### Text provided
╔══
Sugarcane mosaic virus (SCMV) is a plant virus of the family Potyviridae. The virus was first noticed in Puerto Rico in 1916 and spread rapidly throughout the southern United States in the early 1920s. SCMV causes sugarcane mosaic disease, which is of great concern because of the high economic impact it has on sugarcane and maize.

== Hosts ==
Sugarcane mosaic virus causes mosaic symptoms in sugarcane, maize, sorghum, and other poaceous plants. In sugarcane, this is the most widespread virus and 21 strains of it have been found in the United States. The SCMV complex has been shown to consist of four distinct potyviruses and includes strains of Johnsongrass mosaic virus (JGMV), Maize dwarf mosaic virus (MDMV), Sorghum mosaic virus (SrMV), and SCMV.

== Vectors ==
The aphid Myzus persicae was first found to vector SCMV from sorghum to sorghum by Anzalone 1962.

== Symptoms ==
Symptoms of sugarcane mosaic virus include intense mottling throughout the laminar region of the plant, characterized by discoloration of the plants leaves, and growth stunting. In maize, the infection occurs first in the youngest leaves with symptoms such as irregular, light or dark green mosaic coloring developing along the veins. The virus can result in severe yield loss of the infected host and the disease eventually leads to necrosis. Diagnosis of sugarcane mosaic virus is achieved first through recognizing the typical light green mosaic pattern of the infection, electron microscopy of leaf dips, as well as virus isolation and purification methods. One diagnosis technique being studied is the next-generation sequencing method (NGS) or sap inoculation, which was found to have a 90% success rate in a 2011 study. NGS could allow quick assessment of disease and be used for routine diagnosis against potential disease-causing agents.
╚══
### Supplied records
╔══
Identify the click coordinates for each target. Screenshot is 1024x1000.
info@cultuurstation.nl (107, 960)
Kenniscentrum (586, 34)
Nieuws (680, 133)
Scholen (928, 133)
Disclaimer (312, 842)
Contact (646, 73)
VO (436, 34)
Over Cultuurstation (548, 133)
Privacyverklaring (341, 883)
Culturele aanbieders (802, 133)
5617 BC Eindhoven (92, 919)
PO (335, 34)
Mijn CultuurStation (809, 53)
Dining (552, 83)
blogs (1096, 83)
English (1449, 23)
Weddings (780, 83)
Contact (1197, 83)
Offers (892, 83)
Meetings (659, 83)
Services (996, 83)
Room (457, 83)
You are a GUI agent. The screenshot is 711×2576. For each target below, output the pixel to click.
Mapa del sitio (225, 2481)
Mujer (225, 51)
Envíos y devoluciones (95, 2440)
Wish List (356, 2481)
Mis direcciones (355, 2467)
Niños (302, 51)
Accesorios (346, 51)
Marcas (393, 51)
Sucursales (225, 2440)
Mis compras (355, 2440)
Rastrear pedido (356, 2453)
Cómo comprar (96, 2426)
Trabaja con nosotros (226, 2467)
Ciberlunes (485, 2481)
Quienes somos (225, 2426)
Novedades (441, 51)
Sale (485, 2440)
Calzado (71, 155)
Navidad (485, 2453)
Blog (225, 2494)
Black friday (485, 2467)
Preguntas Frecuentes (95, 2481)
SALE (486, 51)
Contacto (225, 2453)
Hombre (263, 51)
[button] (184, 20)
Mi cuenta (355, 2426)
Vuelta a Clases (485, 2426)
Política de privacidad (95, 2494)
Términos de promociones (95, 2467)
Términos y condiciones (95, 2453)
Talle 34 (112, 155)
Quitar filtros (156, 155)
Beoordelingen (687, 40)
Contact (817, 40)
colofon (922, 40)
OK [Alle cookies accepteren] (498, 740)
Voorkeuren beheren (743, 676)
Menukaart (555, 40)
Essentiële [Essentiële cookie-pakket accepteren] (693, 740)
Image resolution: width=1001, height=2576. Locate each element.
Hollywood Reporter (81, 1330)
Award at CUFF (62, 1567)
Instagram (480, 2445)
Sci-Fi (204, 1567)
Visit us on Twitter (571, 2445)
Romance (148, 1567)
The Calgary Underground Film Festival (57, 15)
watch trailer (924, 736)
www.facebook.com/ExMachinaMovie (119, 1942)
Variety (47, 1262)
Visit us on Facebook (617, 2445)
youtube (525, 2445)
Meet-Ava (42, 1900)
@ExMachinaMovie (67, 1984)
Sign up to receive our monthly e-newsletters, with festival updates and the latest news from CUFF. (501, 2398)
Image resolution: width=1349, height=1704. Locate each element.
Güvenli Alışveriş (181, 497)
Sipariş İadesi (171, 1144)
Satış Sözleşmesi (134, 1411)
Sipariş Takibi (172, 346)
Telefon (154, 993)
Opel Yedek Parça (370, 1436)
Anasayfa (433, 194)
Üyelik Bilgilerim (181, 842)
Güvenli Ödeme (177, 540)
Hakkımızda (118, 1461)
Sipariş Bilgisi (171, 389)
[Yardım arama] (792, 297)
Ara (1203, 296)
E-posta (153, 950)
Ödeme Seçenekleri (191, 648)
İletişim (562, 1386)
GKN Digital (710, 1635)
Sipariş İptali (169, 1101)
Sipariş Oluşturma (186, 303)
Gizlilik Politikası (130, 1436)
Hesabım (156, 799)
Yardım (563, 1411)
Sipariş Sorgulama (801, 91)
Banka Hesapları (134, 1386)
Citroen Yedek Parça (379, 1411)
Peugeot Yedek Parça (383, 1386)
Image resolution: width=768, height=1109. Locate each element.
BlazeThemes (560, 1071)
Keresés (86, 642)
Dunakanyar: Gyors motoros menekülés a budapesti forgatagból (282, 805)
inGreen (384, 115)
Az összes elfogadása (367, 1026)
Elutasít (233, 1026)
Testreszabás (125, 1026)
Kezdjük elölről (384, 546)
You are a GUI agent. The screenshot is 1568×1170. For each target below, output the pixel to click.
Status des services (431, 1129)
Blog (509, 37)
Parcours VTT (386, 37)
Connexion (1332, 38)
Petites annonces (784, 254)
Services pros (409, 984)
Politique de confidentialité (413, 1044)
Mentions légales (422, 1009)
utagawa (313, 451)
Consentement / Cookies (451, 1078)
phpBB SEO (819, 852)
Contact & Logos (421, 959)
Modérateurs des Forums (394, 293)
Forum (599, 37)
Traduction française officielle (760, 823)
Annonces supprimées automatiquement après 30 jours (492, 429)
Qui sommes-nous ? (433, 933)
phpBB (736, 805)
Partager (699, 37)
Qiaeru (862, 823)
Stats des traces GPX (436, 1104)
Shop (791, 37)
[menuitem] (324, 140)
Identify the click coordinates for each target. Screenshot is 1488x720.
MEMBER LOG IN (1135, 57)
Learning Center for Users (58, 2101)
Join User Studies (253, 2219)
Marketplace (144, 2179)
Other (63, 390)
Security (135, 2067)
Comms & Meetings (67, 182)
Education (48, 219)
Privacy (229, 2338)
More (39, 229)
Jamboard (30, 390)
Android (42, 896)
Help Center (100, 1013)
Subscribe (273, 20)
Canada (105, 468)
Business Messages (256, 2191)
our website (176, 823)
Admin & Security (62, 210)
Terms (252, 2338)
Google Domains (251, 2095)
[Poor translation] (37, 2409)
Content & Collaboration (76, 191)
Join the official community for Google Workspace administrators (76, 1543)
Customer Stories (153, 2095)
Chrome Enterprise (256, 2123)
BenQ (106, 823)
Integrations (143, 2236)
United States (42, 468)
╚══
### Exercises to complete
**a.** Give back the passage on sugarcane mosaic virus word for word, starting at "Sugarcane mosaic virus (SCMV)" and ending at "(SrMV), and SCMV.".
**b.** Pick up the sugarcane mosaic virus text after its last sentence and write what comes next.
The material that comes after the sugarcane mosaic virus text plays no part here.

### Exercise responses
**a.**
Sugarcane mosaic virus (SCMV) is a plant virus of the family Potyviridae. The virus was first noticed in Puerto Rico in 1916 and spread rapidly throughout the southern United States in the early 1920s. SCMV causes sugarcane mosaic disease, which is of great concern because of the high economic impact it has on sugarcane and maize.

== Hosts ==
Sugarcane mosaic virus causes mosaic symptoms in sugarcane, maize, sorghum, and other poaceous plants. In sugarcane, this is the most widespread virus and 21 strains of it have been found in the United States. The SCMV complex has been shown to consist of four distinct potyviruses and includes strains of Johnsongrass mosaic virus (JGMV), Maize dwarf mosaic virus (MDMV), Sorghum mosaic virus (SrMV), and SCMV.

**b.**
== Management ==
The disease is spread through sap containing the virus and can be transferred to other areas mostly by mechanical means such as lawn mowers and other equipment. To minimize spread of sugarcane mosaic virus all equipment used should be sanitized. Fungicides and other pesticides have been shown to be ineffective when dealing with viral disease. The best way to deal with a viral disease is through plant host resistance. The leading management tool has been to transform viral genes into maize plants, but transgenic plants have increasingly raised concerns for their potential negative ecological effects, such as reversal of silencing by viral suppressors, complementation, synergy, and gene flow among closely related organisms. Resistant strains have been utilized to control the virus in southern United States and tropical regions; however, these strains have not been able to be adapted in cooler conditions present in central and north-west Europe.

== Importance ==
The family Potyviridae causes significant losses in agricultural, pasture, horticultural and ornamental crops. Sugarcane mosaic virus is one of the largest and most economically important plant viruses due to its wide host range. In the mid-1920s, epidemics of the disease nearly collapsed the sugarcane industry in Argentina, Brazil, Cuba, and southern United States. In Australia, losses have been reported between SCMV causes major problems in most of the sugarcane growing countries and many varieties have gone out of cultivation due to yield losses of up to 50%. SCMV has also had a high incidence rate on maize being grown in China, the second largest maize producing country in the world. The virus, particularly maize dwarf mosaic disease caused by SCMV, has been among the most damaging diseases affecting maize production in China due to the large affect it has on yield. The high incidence of co-infection and the occurrence of new strains or genome variations indicate that SCMV will continue to be a threat to industry.